Global analysis of qualitative and quantitative metabolism of Notoginsenoside R1 in rat liver-brain-gut axis based on LC-IT-TOF/MS combing mMDF strategy.

BACKGROUND

The metabolism study of active components for traditional Chinese medicine (TCM) in target organs is conducive to clarify the authentic active ingredients. Notoginsenoside R1 (NG-R1), one of the bioactive components of Panax notoginsenoside (PNS), is commonly acknowledged as the characteristic marker of PNS. However, the metabolism of NG-R1 in target organs has not been clarified yet due to the lack of robust technique and approach.

PURPOSE

The present study aimed to develop a reliable and efficient strategy and technology for revealing the qualitative and quantitative metabolism of active components of TCMs in target organs, and to clarify the biotransformation of NG-R1 in liver-brain-intestinal axis.

METHODS

The metabolic transformation of NG-R1 in the brain gut axis was investigated in the in vitro incubation system of fresh rat brain, liver homogenate, and intestinal flora.
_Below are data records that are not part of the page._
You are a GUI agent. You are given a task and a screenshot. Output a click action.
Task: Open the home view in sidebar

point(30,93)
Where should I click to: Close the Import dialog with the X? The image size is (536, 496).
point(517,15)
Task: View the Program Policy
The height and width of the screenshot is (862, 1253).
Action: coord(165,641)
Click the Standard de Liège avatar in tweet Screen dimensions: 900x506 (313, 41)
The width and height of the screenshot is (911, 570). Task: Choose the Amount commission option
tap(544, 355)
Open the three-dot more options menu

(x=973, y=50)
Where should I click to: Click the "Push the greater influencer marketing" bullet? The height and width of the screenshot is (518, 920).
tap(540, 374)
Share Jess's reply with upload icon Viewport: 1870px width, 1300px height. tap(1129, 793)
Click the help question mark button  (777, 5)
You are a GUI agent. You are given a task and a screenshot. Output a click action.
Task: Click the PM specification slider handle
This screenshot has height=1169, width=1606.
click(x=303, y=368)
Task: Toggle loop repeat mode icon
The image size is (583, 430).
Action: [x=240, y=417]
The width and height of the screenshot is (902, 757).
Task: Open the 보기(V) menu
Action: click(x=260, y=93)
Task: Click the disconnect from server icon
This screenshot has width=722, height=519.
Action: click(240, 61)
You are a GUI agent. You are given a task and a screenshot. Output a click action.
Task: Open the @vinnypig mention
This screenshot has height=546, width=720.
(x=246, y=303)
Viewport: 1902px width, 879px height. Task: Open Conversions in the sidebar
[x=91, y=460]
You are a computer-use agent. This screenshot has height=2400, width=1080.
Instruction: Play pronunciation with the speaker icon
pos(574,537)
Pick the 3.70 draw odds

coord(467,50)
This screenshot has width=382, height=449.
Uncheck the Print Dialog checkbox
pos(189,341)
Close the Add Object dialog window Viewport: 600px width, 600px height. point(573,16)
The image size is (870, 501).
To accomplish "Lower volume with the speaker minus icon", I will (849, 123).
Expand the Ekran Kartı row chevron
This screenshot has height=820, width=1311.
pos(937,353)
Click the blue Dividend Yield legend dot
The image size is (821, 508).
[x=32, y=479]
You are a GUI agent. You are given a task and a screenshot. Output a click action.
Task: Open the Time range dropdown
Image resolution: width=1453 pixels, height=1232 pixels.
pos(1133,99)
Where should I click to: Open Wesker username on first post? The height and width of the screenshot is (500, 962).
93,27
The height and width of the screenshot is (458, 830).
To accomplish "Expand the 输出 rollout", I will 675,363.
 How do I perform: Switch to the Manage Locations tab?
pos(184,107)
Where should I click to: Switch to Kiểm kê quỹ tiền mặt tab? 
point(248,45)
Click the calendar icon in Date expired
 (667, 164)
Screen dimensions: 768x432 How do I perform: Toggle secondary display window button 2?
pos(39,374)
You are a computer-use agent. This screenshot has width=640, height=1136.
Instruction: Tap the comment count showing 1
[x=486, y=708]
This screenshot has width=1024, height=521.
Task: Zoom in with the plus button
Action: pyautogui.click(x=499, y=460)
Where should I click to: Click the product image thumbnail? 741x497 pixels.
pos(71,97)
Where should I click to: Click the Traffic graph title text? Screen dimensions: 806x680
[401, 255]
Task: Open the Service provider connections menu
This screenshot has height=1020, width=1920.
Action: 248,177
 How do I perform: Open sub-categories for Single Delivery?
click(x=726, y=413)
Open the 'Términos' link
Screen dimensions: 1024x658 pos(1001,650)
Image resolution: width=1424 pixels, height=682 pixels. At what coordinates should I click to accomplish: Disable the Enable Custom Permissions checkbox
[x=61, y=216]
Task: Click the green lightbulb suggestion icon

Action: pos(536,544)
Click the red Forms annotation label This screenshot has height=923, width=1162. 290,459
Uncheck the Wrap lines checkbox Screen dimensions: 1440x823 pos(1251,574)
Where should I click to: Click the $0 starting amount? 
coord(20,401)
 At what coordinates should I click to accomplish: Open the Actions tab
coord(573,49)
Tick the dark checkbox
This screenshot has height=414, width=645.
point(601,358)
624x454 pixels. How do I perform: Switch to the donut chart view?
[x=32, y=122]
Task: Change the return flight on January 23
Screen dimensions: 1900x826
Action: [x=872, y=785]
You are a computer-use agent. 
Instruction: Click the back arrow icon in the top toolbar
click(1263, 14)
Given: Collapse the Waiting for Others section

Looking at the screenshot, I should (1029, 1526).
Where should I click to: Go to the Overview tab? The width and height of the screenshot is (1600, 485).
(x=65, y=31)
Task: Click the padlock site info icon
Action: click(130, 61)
To quickly lock the target metabolites, we set the mass defect filter (MDF) in different ranges to screen metabolites with different molecular weight (MW). This strategy was defined as multi-stage MDF (mMDF). In addition, we performed relative quantitative analysis on all metabolites according to the peak area acquired by LC-IT-TOF/MS to overcome the challenge that metabolites are difficult to be quantified due to the lack of standards.

RESULTS

When MDF was set at 0.50 to 0.65 to screen metabolites with MW of 900 to 1200 Da, 6 novel metabolites were quickly found, and then identified as glucuronic acid binding, oxidation, dehydrogenation, methylation and hydrogenation products according to their LC and MS characteristics. When setting MDF at 0.42 - 0.52, 6 metabolites with MW of 600 to 900 Da were effectively screened and identified as Rg1, NG-R2, Rh1, Rg1+CH+2H and Rg1+CH. To screen the metabolites with MW of 300 to 600 Da, MDF was set at 0.25 - 0.42, and 4 novel metabolites were screened rapidly. The results of quantitative metabolism suggested that intestinal flora was the main metabolic site of NG-R1 in rat, and more than 60% of NG-R1 was converted to Rg1 by deglycosylation in the intestinal flora.

CONCLUSION

The mMDF strategy can significantly improve the research efficiency of qualitative metabolism of saponins. Although NG-R1 could be transformed into a variety of metabolites in rat liver and brain homogenate, it still existed mainly in prototype form. In the rat flora, NG-R1 mainly existed in the form of deglycosylated metabolite Rg1.